Friday, June 17, 2011

It's Bloomsday

For those who find Joyce endlessly fascinating, yesterday--June 16--Bloomsday as it's called--remains the great day of the year to deal with all things Irish, beyond March 17, which, so far as I have gathered, is hardly celebrated in Ireland save for pleasing tourists. But this was the day--June 16, 1904--Joyce picked to be the time of his great novel, Ulysses. Everything occurs within the 24-hour span. Apparently, it was the day he met his wife-to-be, Nora Barnacle.

What is it about Joyce that is so compelling? Ulysses, of course, is the definition of a tour de force. First of all, he sets up a wonderful, often satirical parallel with Homer's original. Joyce, raised a Catholic but an exile both from religion and his homeland for most of his life, understood what it meant to wander as Odysseus did; in Joyce's case it was from Rome to Trieste to Zurich to Paris. It was not a romantic journey, either, as he struggled to make a living while writing his masterpiece(s). So Leopold Bloom wanders through Dublin, encountering everyone from a bile-spouting editor who rejects his ad canvassing (Aeolus), to observing a girl on the beach (Nausicaa) to an encounter with a blind, bigoted old soldier (Cyclops). He befriends a young man in search of himself, Stephen Dedalus, sort of a stand-in for Joyce himself, and who may become a surrogate for Bloom's deceased son, and finally Bloom manages to wind up first in the last night thoughts of his wife Molly, who has committed adultery in their house that very afternoon.

It is the richness of life that Joyce captures, including the ads of the day, references to the art and music of the ages, and even some arcane satire of Irish intellectuals discussing Shakespeare. Some of his parallels with the Odyssey are fantastic--the enchantress Circe appears in the form of bawdyhouse madam Bella Cohen. Nor does Joyce shrink from including all thoughts, many uncensored, including the scatalogical and the sado-masochistic, contrasting the vision of Bloom engaging in voyeurism as he gazes upon a group of young women on the beach while bringing himself to climax with the sublime yet wordly measures of Mozart's DaPonte operas, for which Joyce reputedly enjoyed exercising his tenor voice.

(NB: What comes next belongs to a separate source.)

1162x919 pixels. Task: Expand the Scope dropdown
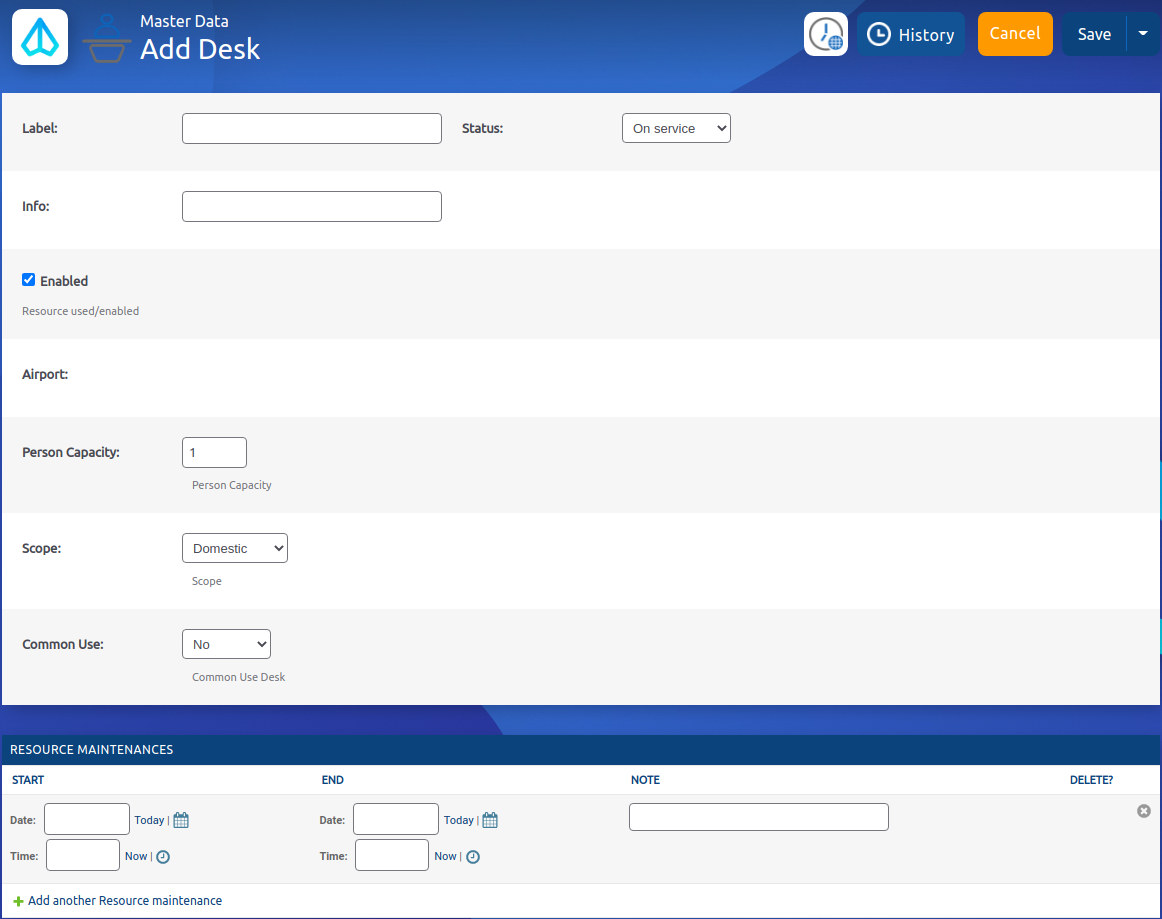234,548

If you couldn't get a bad childhood memory out of your system--consider Father Dolan, who punishes the young Stephen in the preceding set-up novel for Ulysses, A Portrait of the Artist as a Young Man, only to appear hundreds of pages later in the dream sequence of Nighttown popping out of a jack-in-the-box to remind Stephen that he remains "a lazy little loafer." The quotidian discussions of a group of men put together in a carriage to ride to a funeral become timeless in Joyce's hands.

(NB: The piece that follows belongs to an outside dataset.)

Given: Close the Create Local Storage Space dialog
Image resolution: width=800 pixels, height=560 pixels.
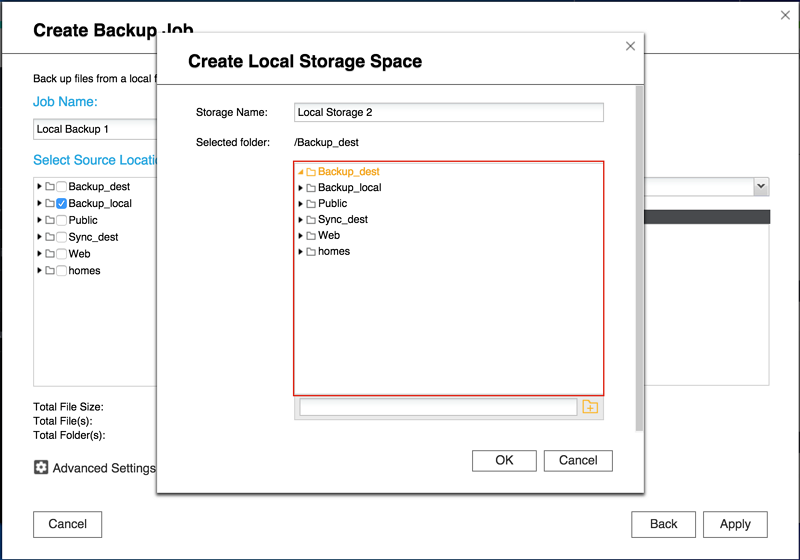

You somehow keep reading while realizing that the master has been engaging in wordplay among multiple languages. Each chapter is written in a different style--from the headlines describing the scene in the newspaper office to the dramatic events in Nighttown written as a play. In one chapter, he provides a complete history of English language and literature. Another chapter is written in imitation of the catechism Joyce learned as a boy.

While some have told me of the even greater wonders to be found in Finnegan's Wake, where Joyce seems to have sought to invent his own language, I find his last work virtually impenetrable. I know every time I pick up Ulysses, though, at any page I will discover things I never noticed before.